2 For we all stumble in many ways. If anyone does not stumble in what he says, he is a perfect man, able to bride the whole body as well.
3 Now if we put the bits into the horses’ mouths so that they will obey us, we direct their entire body as well.
4 Look at the ships also, though they are so great and are driven by strong winds, are still directed by a very small rudder wherever the inclination of the pilot desires.
5 So also the tongue is a small part of the body, and yet it boats of great things. See how great a forest is set aflame by such a small fire!
Before we start, let’s remember the context here – we are in the middle of a long passage examining the various ways in which words are powerful…for better or for worse.
Verse 2 always makes me smile – I always do whenever the epistle writers get borderline-sarcastic. James is making the point that no one will ever have flawless control over their tongue, so even the most pious person in the world cannot claim to be perfect. Remember James 1:26 “If anyone thinks he is religious and does not bride his tongue but deceives his heart, this person’s religion is worthless” (ESV). Think about it – if you really had the massive amount of self control to tame your tongue, wouldn’t resisting all other temptation seem like the easiest thing in the world? Angry words, vulgar words, prideful words, impatient words, gossip…it seems like all these spring out of our mouths before we have time to realize what we’re saying.

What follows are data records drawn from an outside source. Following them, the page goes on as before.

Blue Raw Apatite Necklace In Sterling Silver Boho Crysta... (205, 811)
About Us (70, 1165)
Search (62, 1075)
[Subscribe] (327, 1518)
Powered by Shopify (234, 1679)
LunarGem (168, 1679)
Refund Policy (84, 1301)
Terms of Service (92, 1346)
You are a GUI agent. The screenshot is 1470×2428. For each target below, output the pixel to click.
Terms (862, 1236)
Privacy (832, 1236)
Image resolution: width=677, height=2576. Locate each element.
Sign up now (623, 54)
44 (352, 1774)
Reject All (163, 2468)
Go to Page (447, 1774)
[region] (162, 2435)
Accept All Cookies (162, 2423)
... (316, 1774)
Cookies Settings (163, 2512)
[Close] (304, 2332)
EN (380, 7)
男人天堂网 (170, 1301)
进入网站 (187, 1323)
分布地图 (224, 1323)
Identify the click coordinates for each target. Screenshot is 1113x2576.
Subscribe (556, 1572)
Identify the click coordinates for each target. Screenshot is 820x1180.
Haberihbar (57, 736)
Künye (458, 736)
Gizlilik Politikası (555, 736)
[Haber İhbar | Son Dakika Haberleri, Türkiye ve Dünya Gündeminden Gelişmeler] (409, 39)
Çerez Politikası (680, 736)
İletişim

So…how does this make sense? It seems against nature that such a tiny part could cause such a gigantic problem. James doesn’t explain this directly, but rather by means of a couple of analogies – how easy it is to control a horse (a huge, powerful animal!) with one tiny piece of metal between its teeth, and how an entire ship (not just sailboats, but brigantines, man-o-wars) are steered by one piece of wood. In modern terms, think about the various components in the computer you’re reading this on – like the IBM processor, a small little square – and how much power is in each of those parts. Thinking about it in these terms, then, the tongue’s power actually makes sense – which is all the reason to keep an extra wary eye on it.
The end of verse 5 is a segway into the next post’s passage, in which we will examine the issue of the tongue as fire further.
But before I sum up for the day, I’d like share both my personal struggles with this issue, as well as a few verses pertaining to this subject.
Okay, so I have huge problems with taming my tongue! It’s seems like every time I open my mouth, I’m being rude to someone. I honestly don’t like leading studies on this subject because I don’t have it figured out at all yet! :-) God has been helping me a lot lately to catch myself immediately much more often, but that evil tongue of mine still rears its head multiple times a day.
Do you struggle with this, too? What have you found that helps you not do it?
Alright, now for a few Bible verses (ESV instead of NASB for this list; it’s another one of my favorites and I happen to have it with me right now):
* Ephesians 4:29 “Let no corrupting talk come out of your mouths, but only such as is good for building up, as fits the occasion, that it may give grace to those who hear.”
* Proverbs 12:18 “There is one whose rash words are like sword thrusts, but the tongue of the wise brings healing.”
* Psalm 141:3 “Set a guard, O Lord, over my mouth; keep watch over the door of my lips!”